Para isso, foram criados o Conselho e a Secretaria Municipal do Meio Ambiente, para a qual será nomeado o ecologista Rui Martins Lisboa. Depois, em 19 de abril, foi estabelecida a Área de Preservação Ambiental (APA) da bacia do Rio Piava, a primeira do município. Não teríamos tanto problemas de erosão se os governos anteriores tivessem se preocupado mais com o meio ambiente, mas agora não adianta lamentar. Temos de procurar soluções para recuperar as áreas degradadas e preservar o que restou, diz Scanavaca.
Nessa linha, o município volta os olhos com muita disposição para a preservação. Uma das idéias é criar pequenos parques de lazer em áreas de apelo ecológico e turístico. Pequenas matas com cachoeiras e corredeiras próximas à cidade agora estão vistas como pequenas jóias da natureza. Lisboa catalogou cerca de 15 cachoeiras. Algumas delas vão virar parques ecológicos.

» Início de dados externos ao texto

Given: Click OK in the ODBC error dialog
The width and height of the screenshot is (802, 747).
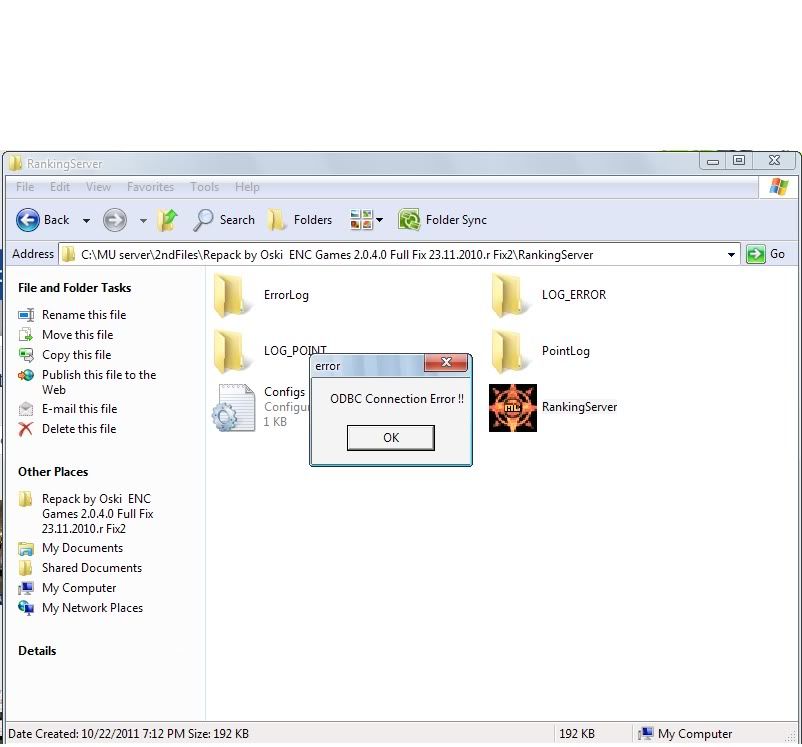Looking at the screenshot, I should click(x=390, y=437).
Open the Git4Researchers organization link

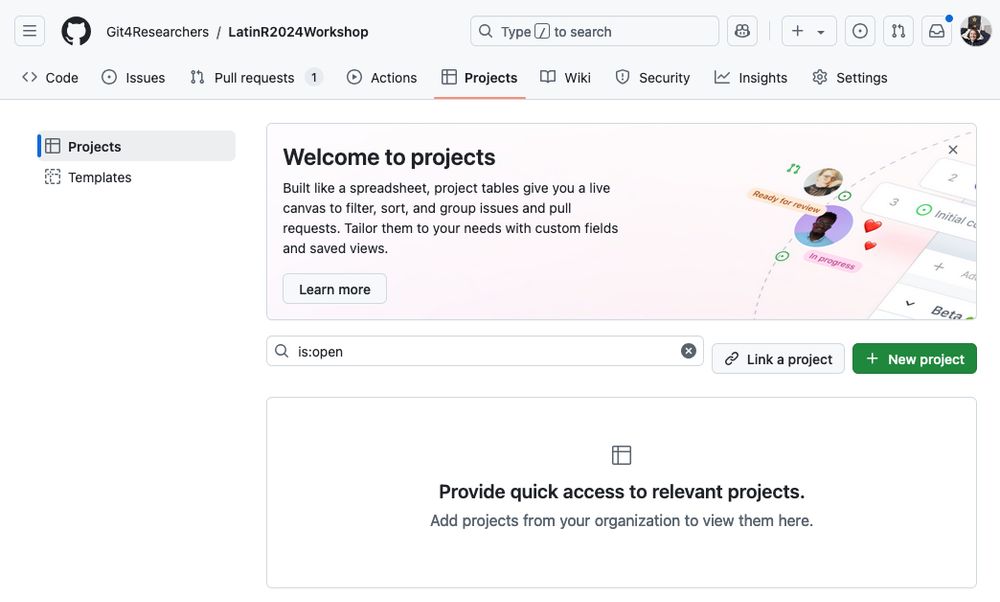click(x=155, y=31)
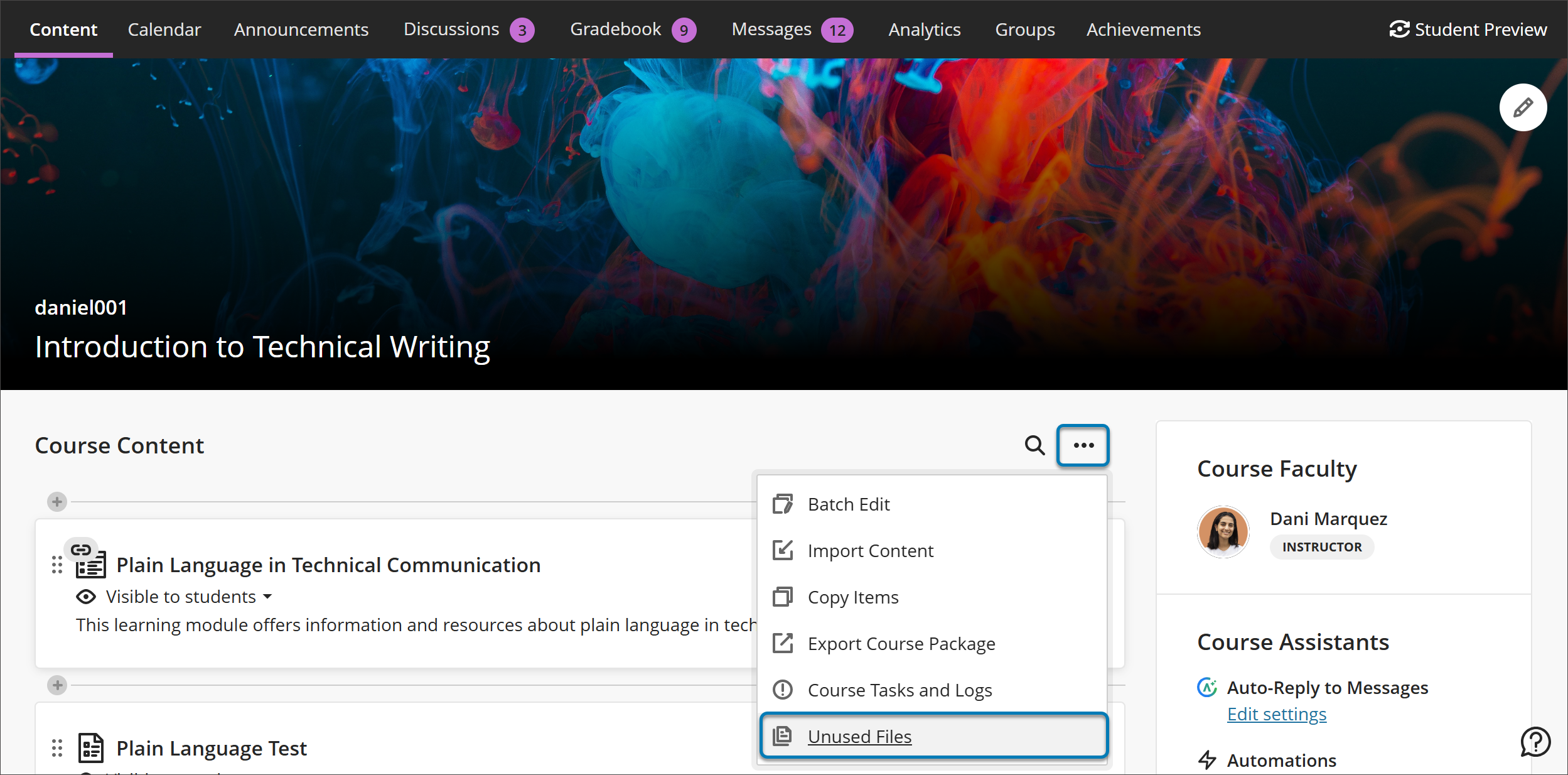Select the Unused Files menu entry
Viewport: 1568px width, 775px height.
pyautogui.click(x=859, y=736)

Para cortar uma árvore, a Prefeitura ou qualquer morador precisa repor pelo menos três. A secretaria também começou a manter contato com donos de reservas para transformá-las em patrimônio. Assumindo compromisso de preservar as matas, o município pode receber mais ICMS Ecológico. Mais do que receber esse retorno ou entrar na onda do ecoturismo, Umuarama precisa preservar o meio ambiente para resgatar e garantir qualidade de vida para seus habitantes.
Este mês, o município começou também a construção do depósito de embalagens de agrotóxicos, que vai garantir o cumprimento da legislação municipal recém-criada para controlar a descarga de recipientes usados para armazenar venenos agrícolas, evitando mais danos ao rio através da conscientização e da prática no cotidiano dos produtores.

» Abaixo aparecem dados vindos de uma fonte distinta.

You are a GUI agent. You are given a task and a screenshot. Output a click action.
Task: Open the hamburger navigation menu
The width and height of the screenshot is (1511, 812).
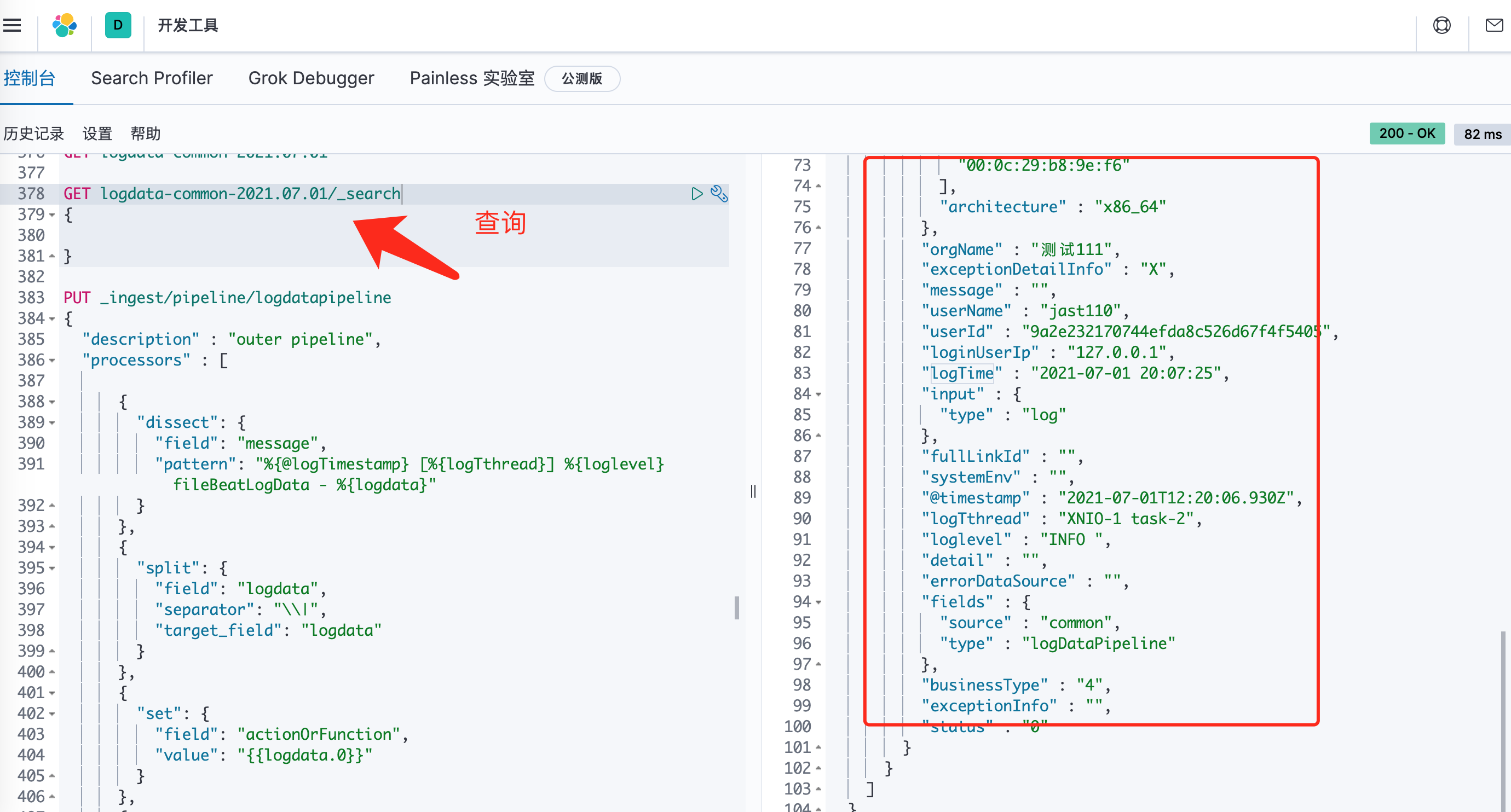(12, 25)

O município vive ainda a expectativa de liberação de verbas do governo para implantação de galerias de águas pluviais no Parque das Jaboticabeiras, obra fundamental para combater o assoreamento do Rio Piava.
EsforçoA construção de duas represas de contenção de água vai ajudar a reduzir o processo de assoreamento e degradação do Rio Piava. As obras servirão para reduzir a velocidade com que a enxurrada desce em direção ao manancial. No Dia do Desafio, em 27 de maio, cerca de 3 mil crianças plantaram 6 mil mudas na área da APA do Piava, para celebrar a luta da comunidade em defesa do seu mais importante rio - de onde a cidade se abastece.
O assoreamento do Piava já chegou a provocar interrupções no abastecimento de água por causa do alto índice de chuva este ano. Mas, para ampliar a contenção do processo erosivo, a Prefeitura trabalha para pôr em prática um conjunto de obras que não se resume à construção de represas. Daí a necessidade de tocar imediatamente obras estruturais de construção de uma rede de galerias de águas no Parque das Jaboticabeiras e Sete Alqueires, além de curvas de nível em todas as propriedades rurais vizinhas à nascente.
A implantação da rede de galerias é de responsabilidade do governo estadual, através da Superintendência de Desenvolvimento de Recursos Hídricos e Saneamento Ambiental (Suderhsa). Os recursos do Governo Federal, obtidos pelo prefeito Fernando Scanavaca, já foram garantidos.